Written and performed by Geoff Sobelle. Directed by David Neumann. Scenic installation by Steven Dufala.
At New York Theatre Workshop, 79 E. 4th St. NYC. $65. Jan. 21 - Mar. 19,2017. Tues. & Wed, 7 PM; Thurs.-Sat., 8 PM; Sat. and Sun. matinee at 2 PM. For tickets and information: call 212-460-5475 or visit the box office or https://www.nytw.org/show/the-object-lesson.
by Glenda FrankEven I, a notorious hoarder, was shocked when I entered what was once the New York Theatre Workshop performance space to find boxes, boxes, boxes everywhere, scattered all around the room and piled high to the ceiling, from which a green kayak and red canoe were suspended. The boxes had labels, some labeled seats, but there was no order. Some words of advice: arrive early so you can explore the boxes and try to sit near the stage-like area in the front or high up.

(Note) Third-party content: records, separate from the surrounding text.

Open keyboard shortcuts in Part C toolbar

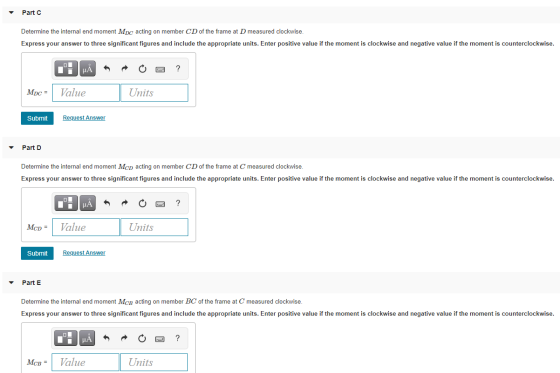[x=160, y=69]
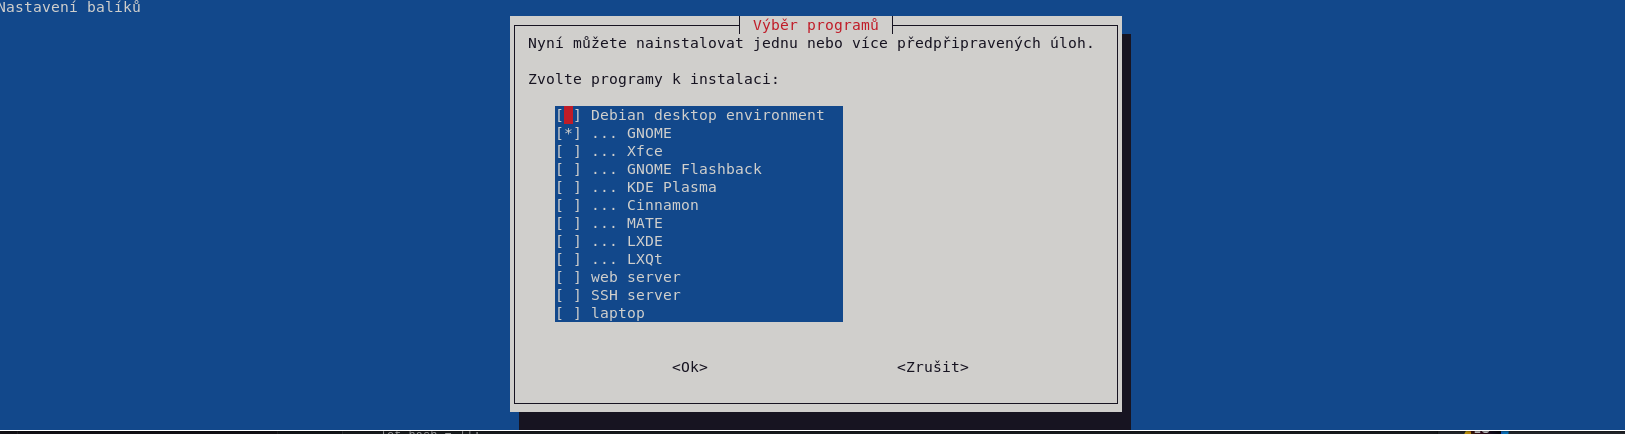Uncheck the GNOME checkbox
The image size is (1625, 434).
tap(568, 133)
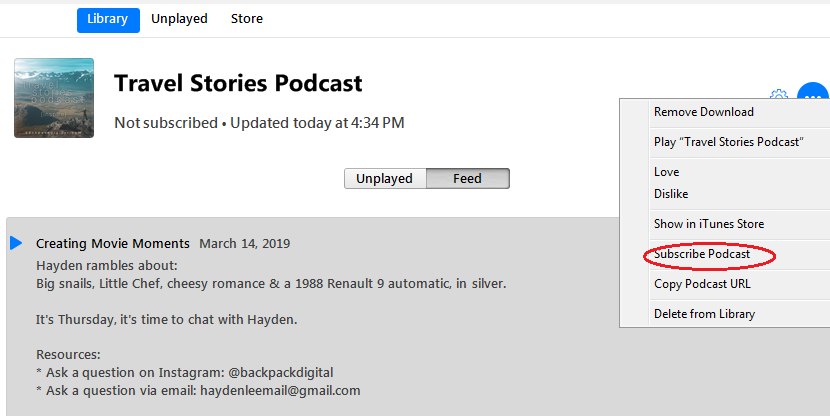
Task: Click the podcast settings gear icon
Action: [778, 97]
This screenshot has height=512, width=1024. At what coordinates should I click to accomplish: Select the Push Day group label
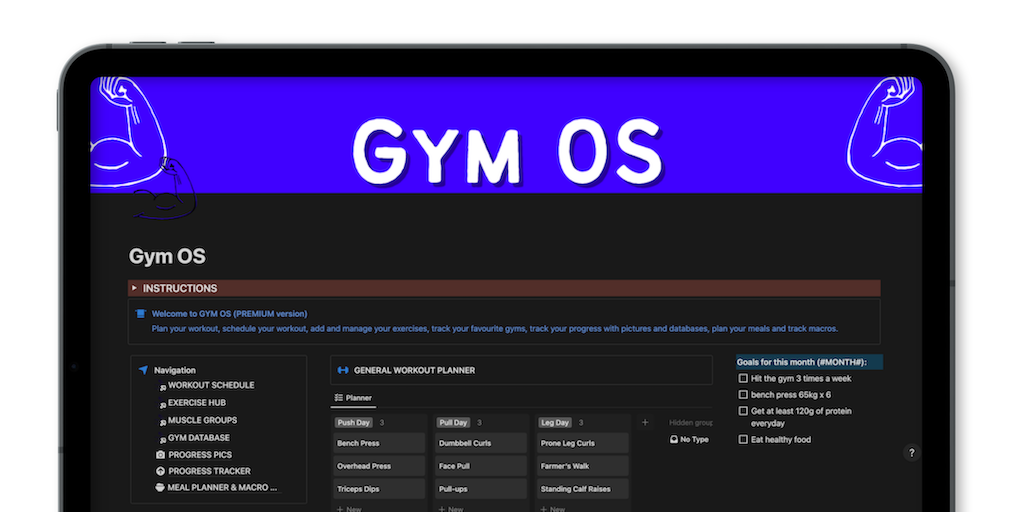(354, 423)
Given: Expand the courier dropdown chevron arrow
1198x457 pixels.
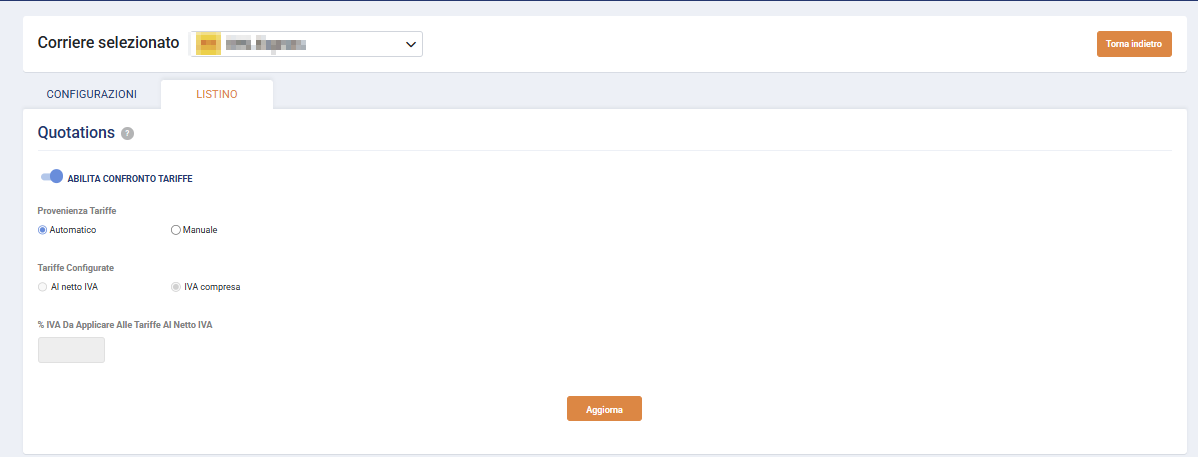Looking at the screenshot, I should pos(410,44).
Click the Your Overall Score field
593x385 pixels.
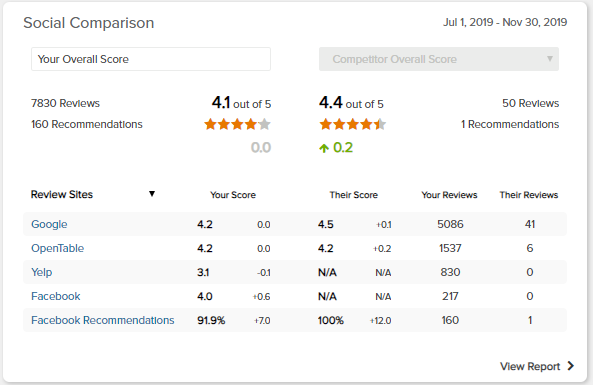[151, 59]
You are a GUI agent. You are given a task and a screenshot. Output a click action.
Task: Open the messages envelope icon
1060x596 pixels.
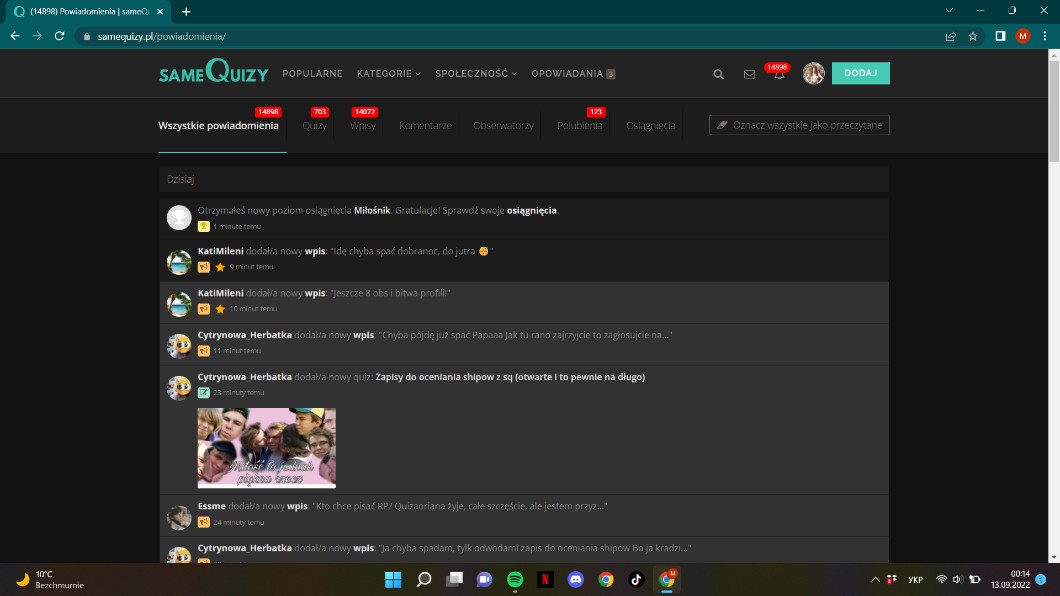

“The Object Lesson” is a one-man show with audience participation and a very important tape recorder. It won top prize at the Edinburgh Festival Fringe in 2014. I have never seen anything quite like it. It grows on you, especially when Geoff Sobelle, creator and performer, moves from one area of cardboard chaos to another and explains his vision through the objects he retrieves from storage. Everything is unexpected. “The Object Lesson” is one of those odd pieces that I think about months, even years later. One of those bizarre, inventive works that creates NYTW enthusiasts, like me.A tall, balding man enters and begins to rummage through boxes. He pulls out a vintage leather chair, a table, a lamp with fringes on the shade, a landline with a cut cord, a phonograph, all the while chatting to us. (He observes, “There is a fine line between vintage and crap.”) Then he makes a call to a woman, which he records. He tells her, “I have a lot of unpacking to do.” I am reminded of Beckett’s “Krapp’s Last Tape.” Throughout there will be echoes from literature, popular culture, and music. He tries to play a record; it is a broken record. And we begin the many imaginative jokes, puns and metaphors that are the secret power of the show.
He moves on. He climbs a pile of boxes to the ceiling and removes a microphone. He climbs another pile of boxes in another corner of the room and begins to tells us stories about a woman, his days in France, a picnic – seemingly disconnected events. He empties a box: a letter (misplaced), goat cheese, a bottle of wine, a baguette from long ago. Sobelle hands them to a volunteer to distribute to us, to taste. And they are fresh; the wine is chilled. These are memories. He tells us that the picnickers, deep in the forest, saw a small red light change to yellow, then red, and they wondered at it, “lovely and lonely,” an oddity out of context. We hear crickets.
Soon after, he removes a giant traffic light from his days in San Francisco and talks about “the flip side” of experience. He has older audience members from both side of the room slowly read phrases. Are they written down? We don’t know. Some are very funny. And time has slower for this New York audience, as it does during a Robert Wilson performance. We move into the experience.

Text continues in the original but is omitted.